Admin API configuration lives in ProductNormaliser.AdminApi/appsettings.json.

Running the worker

The worker is the engine that runs both deterministic discovery and product crawling.

dotnet run --project ProductNormaliser.Worker

The worker:

scans eligible managed sources for discovery work
expands sitemaps and listing pages into bounded discovery queues
promotes confirmed product URLs into crawl targets
fetches and extracts source data from product pages
builds or updates source products
merges into canonical products
records crawl logs, conflicts, trust signals, change events, disagreement data, and discovery progress
reschedules future attempts using adaptive backoff and discovery budgets

Observability

The platform now exposes observability at two layers:

structured lifecycle logs for crawl job creation, start, cancellation, per-target outcome recording, and terminal completion
runtime telemetry via the ProductNormaliser.Operations ActivitySource and Meter
persisted operational summary data via GET /api/stats
operator-facing health panels on the web landing page for queue pressure, retry backlog, failure volume, at-risk sources, and category hotspots

The Meter emits counters and histograms for:

crawl jobs created, started, and completed
crawl job target outcomes by category and status
queue dequeues, retries, and terminal outcomes
processed crawl targets and extracted product counts
crawl target duration and job target counts

The Admin API stats payload now includes:

queue depth, retry depth, failed-queue depth, and active job count
throughput and failure counts for the trailing 24 hours
source-level health metrics derived from quality snapshots, queue state, and recent crawl logs
category-level crawl pressure metrics derived from jobs, queue state, and recent crawl logs

Verification status

Verified by automated tests:

crawl job lifecycle logging is emitted during create, start, and completion flows
stats aggregation includes the new operational summary from persisted jobs, queue items, crawl logs, sources, and quality snapshots
the operator landing page renders the operational health panel and updated contract shape

Observed operationally rather than end-to-end tested:

ActivitySource traces from the worker and crawl services
Meter counters and histograms emitted at runtime for external collection
the usefulness of the dashboard health summary under real crawl load patterns

Running the admin API

The admin API is a read-side service over the same MongoDB database.

**The tasks:**
**a.** Print the passage of the ProductNormaliser documentation from "crawl job lifecycle" up to and including "same MongoDB database.".
**b.** In the ProductNormaliser documentation, which endpoint exposes persisted operational summary data?

**Extracted material:**
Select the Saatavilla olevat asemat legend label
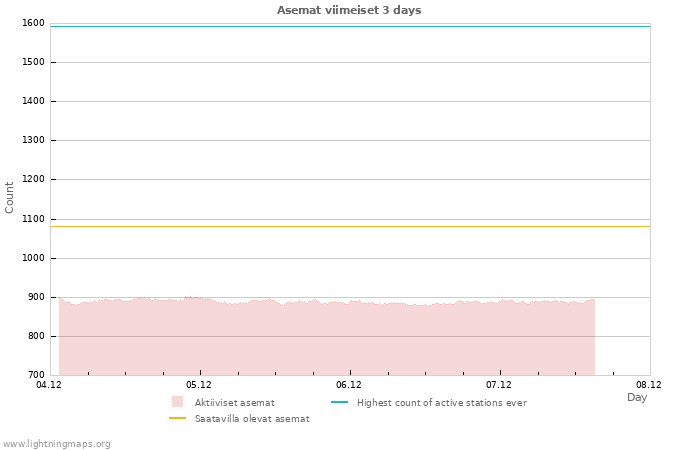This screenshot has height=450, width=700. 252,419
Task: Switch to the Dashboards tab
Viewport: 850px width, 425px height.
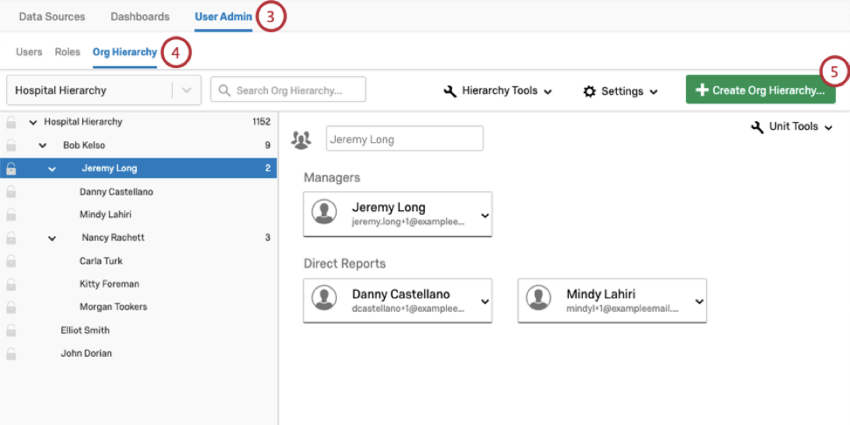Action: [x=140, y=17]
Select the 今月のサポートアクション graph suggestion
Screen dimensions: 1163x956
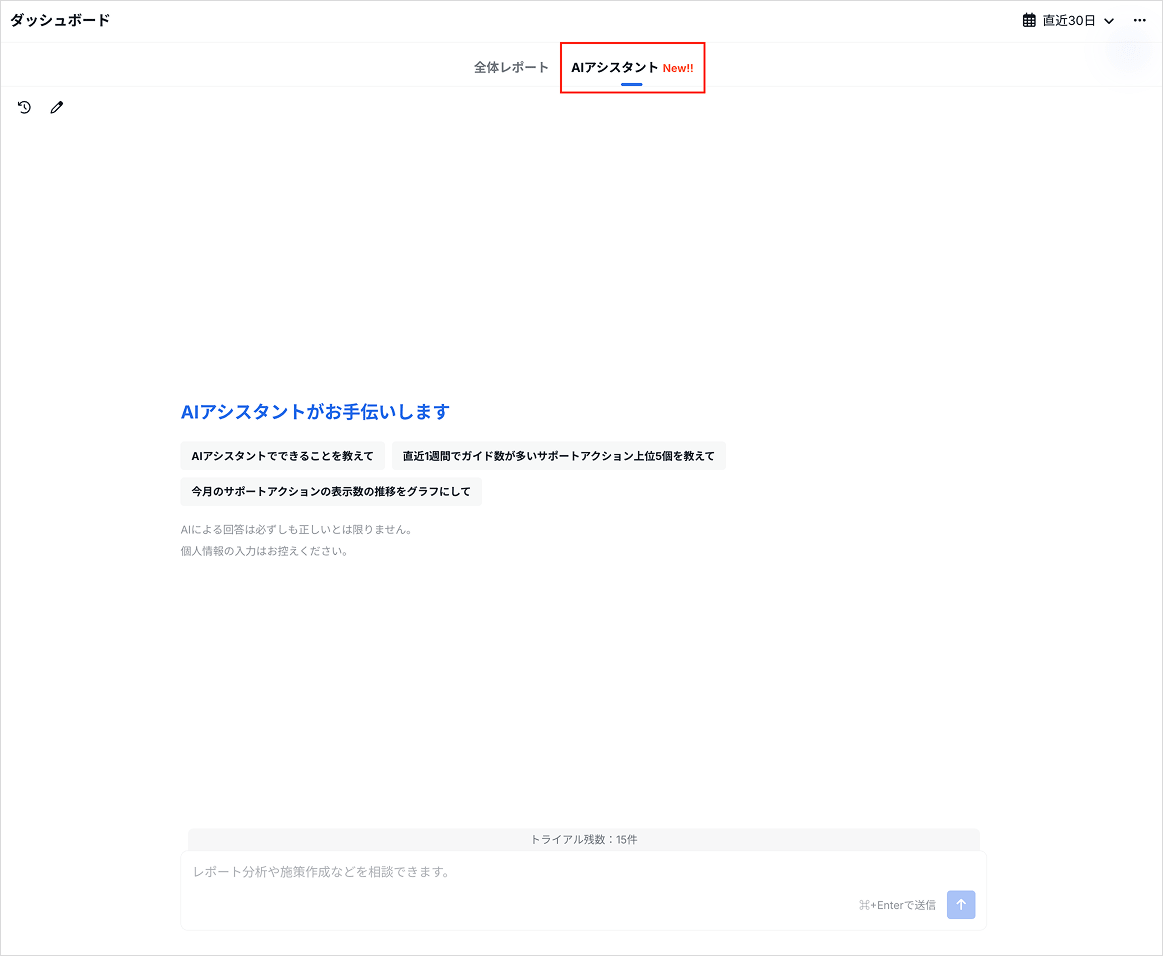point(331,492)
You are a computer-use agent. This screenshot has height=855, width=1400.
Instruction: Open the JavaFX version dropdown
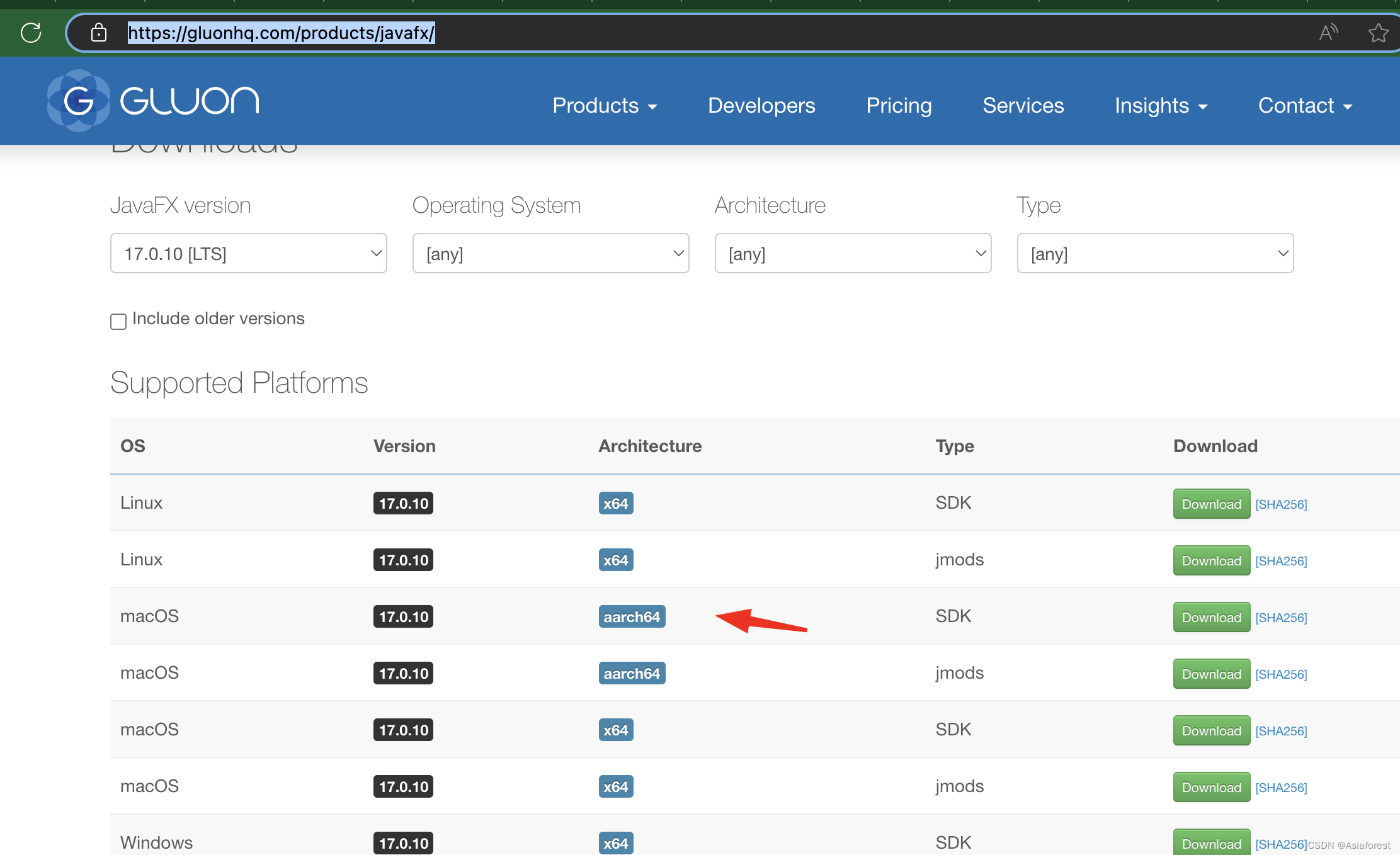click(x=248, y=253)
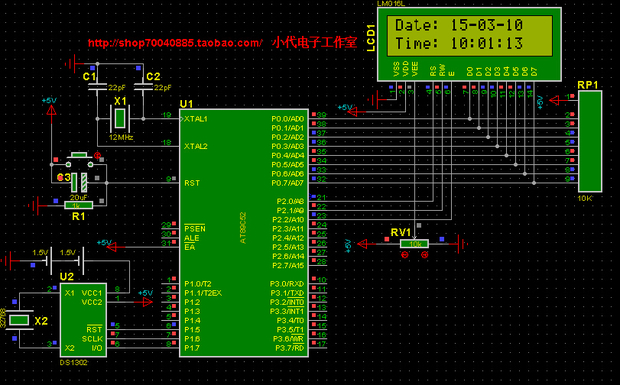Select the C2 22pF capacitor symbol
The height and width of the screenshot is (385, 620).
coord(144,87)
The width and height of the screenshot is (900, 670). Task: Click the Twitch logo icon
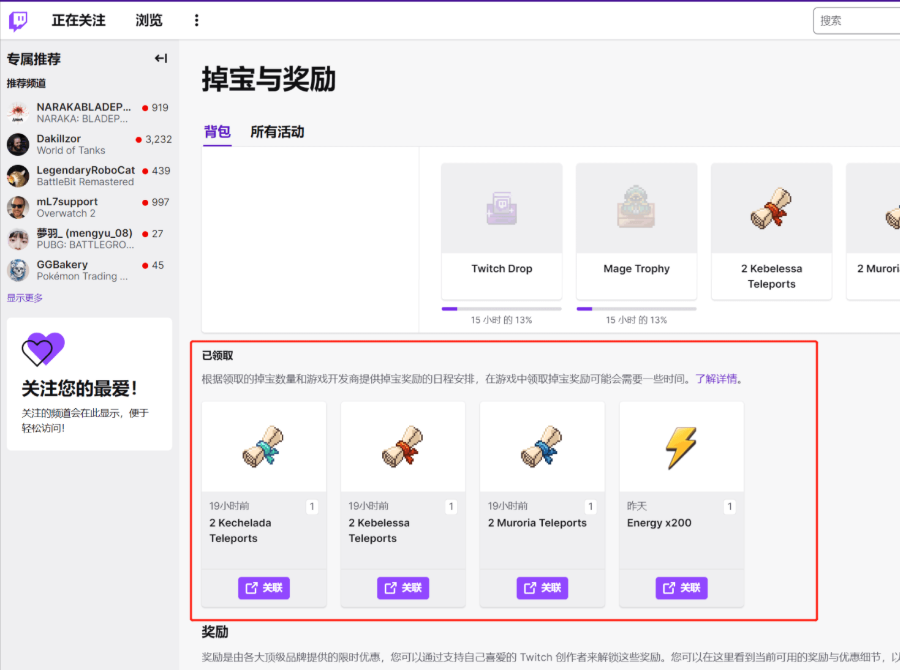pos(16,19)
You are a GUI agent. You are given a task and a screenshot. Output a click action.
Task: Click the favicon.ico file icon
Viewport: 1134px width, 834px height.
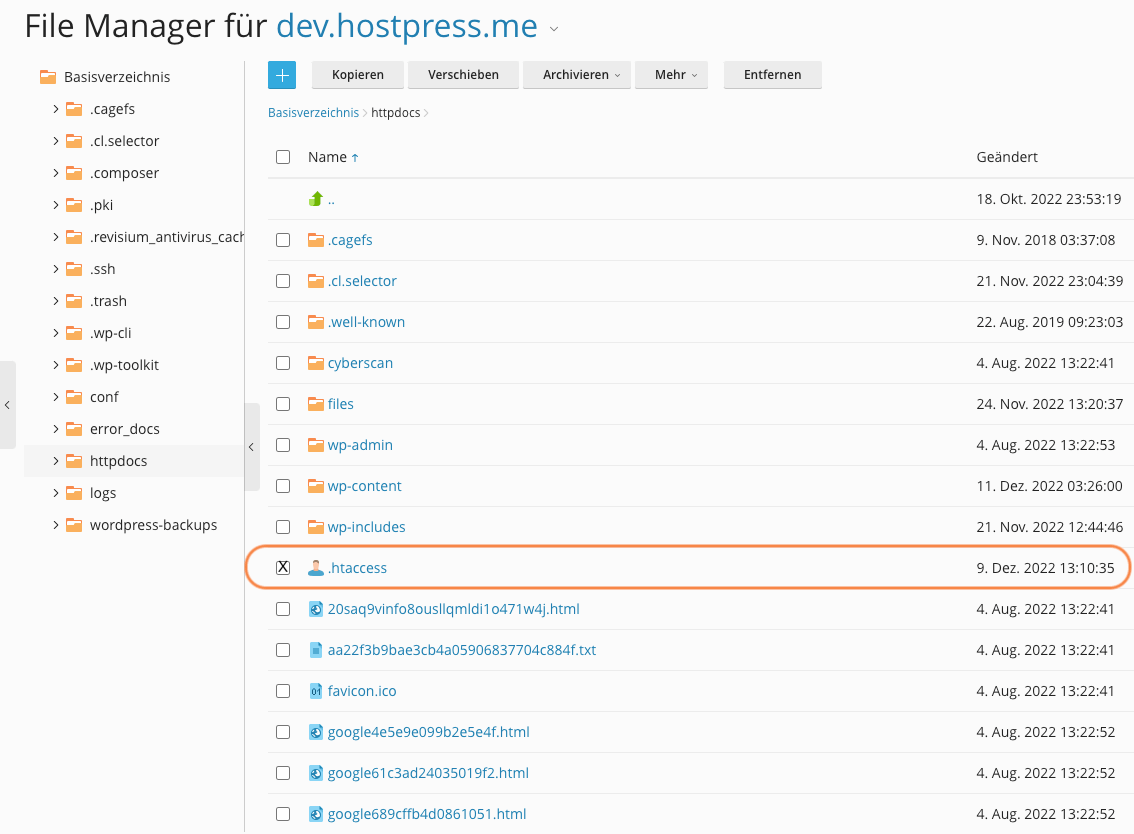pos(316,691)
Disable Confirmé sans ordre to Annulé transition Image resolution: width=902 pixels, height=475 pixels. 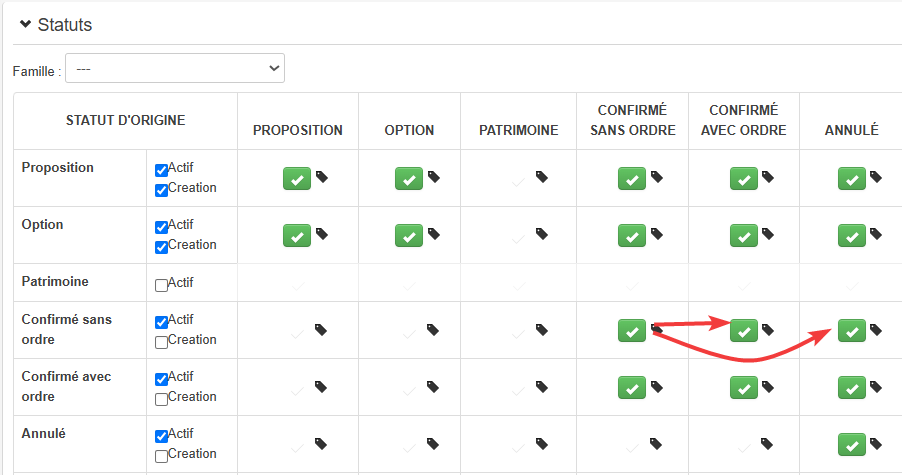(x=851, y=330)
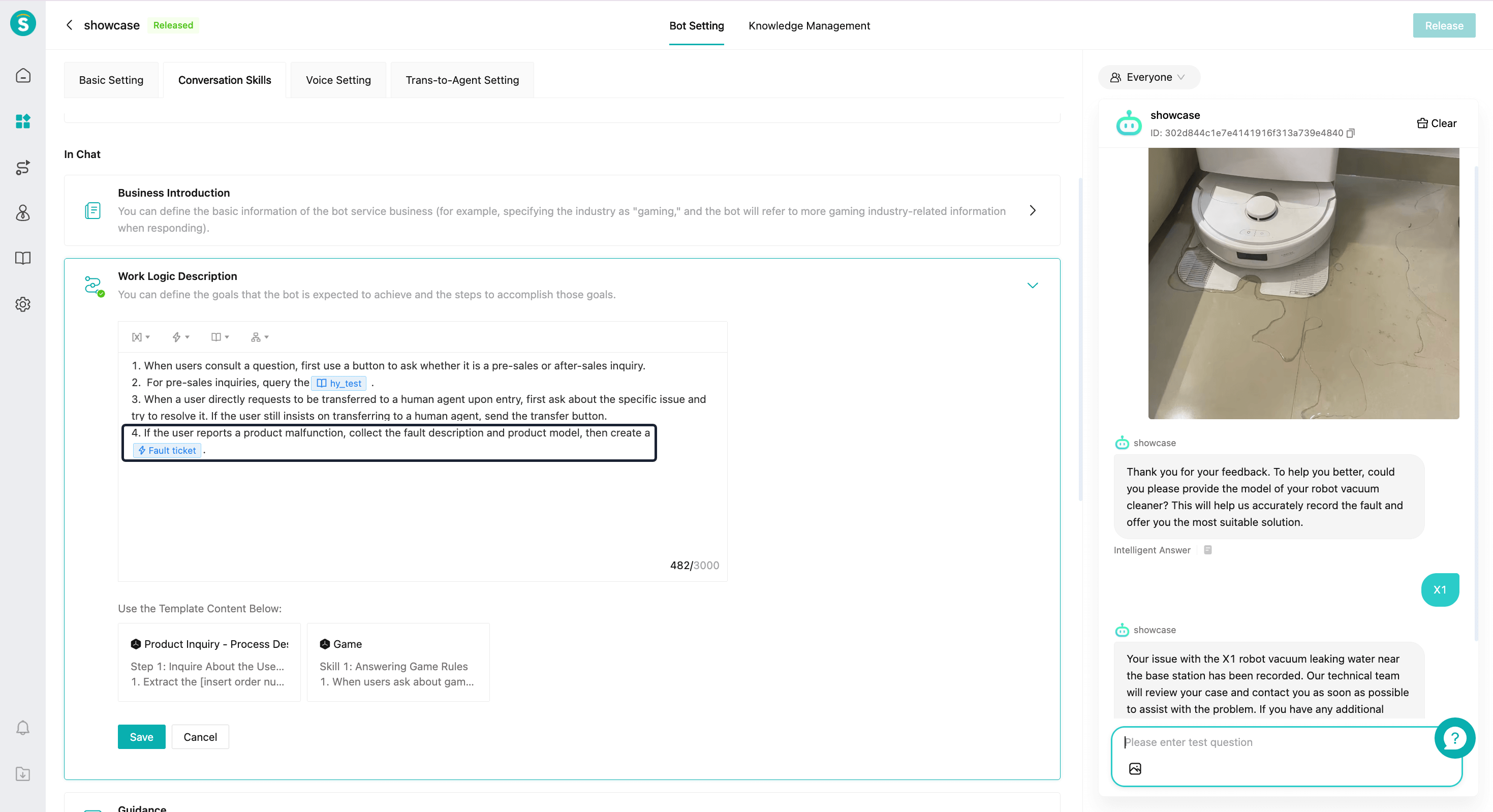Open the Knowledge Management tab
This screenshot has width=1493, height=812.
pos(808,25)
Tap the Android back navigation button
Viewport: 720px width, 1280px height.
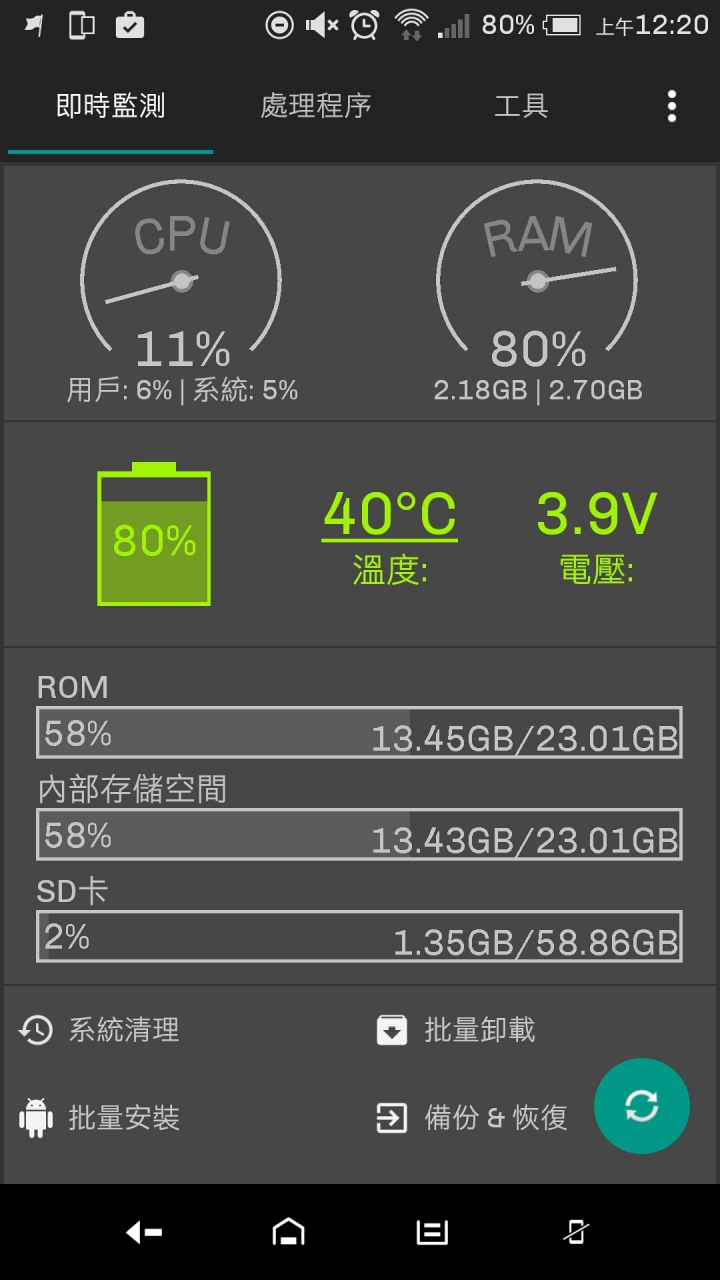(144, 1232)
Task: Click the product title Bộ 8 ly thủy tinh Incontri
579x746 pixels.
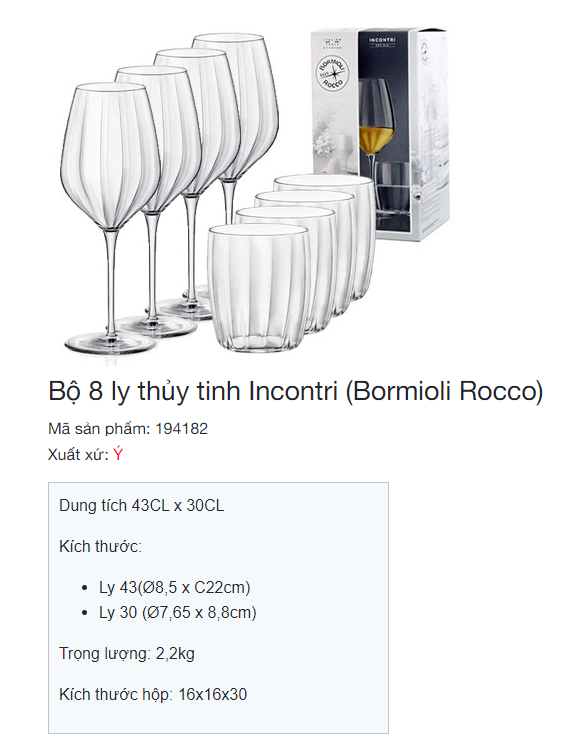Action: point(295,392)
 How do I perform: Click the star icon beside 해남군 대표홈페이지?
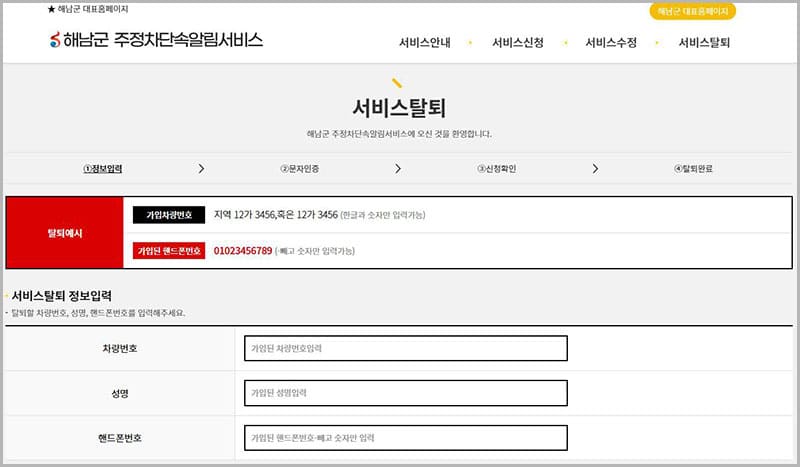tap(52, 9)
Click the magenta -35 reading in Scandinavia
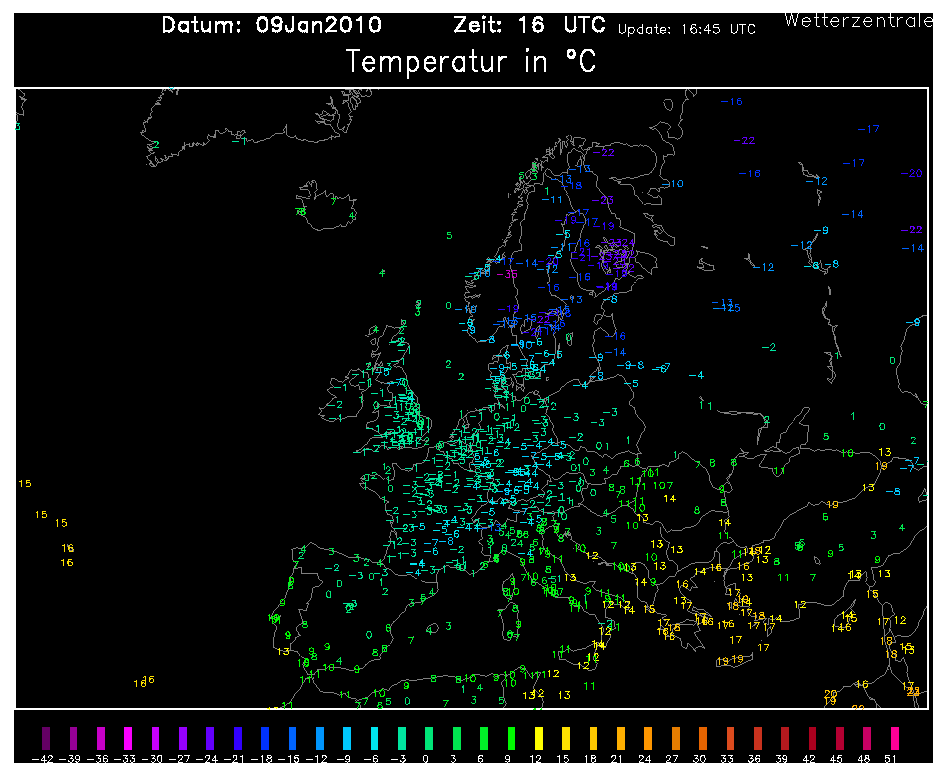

**Solution set:**
**a.**
crawl job lifecycle logging is emitted during create, start, and completion flows
stats aggregation includes the new operational summary from persisted jobs, queue items, crawl logs, sources, and quality snapshots
the operator landing page renders the operational health panel and updated contract shape

Observed operationally rather than end-to-end tested:

ActivitySource traces from the worker and crawl services
Meter counters and histograms emitted at runtime for external collection
the usefulness of the dashboard health summary under real crawl load patterns

Running the admin API

The admin API is a read-side service over the same MongoDB database.

**b.** GET /api/stats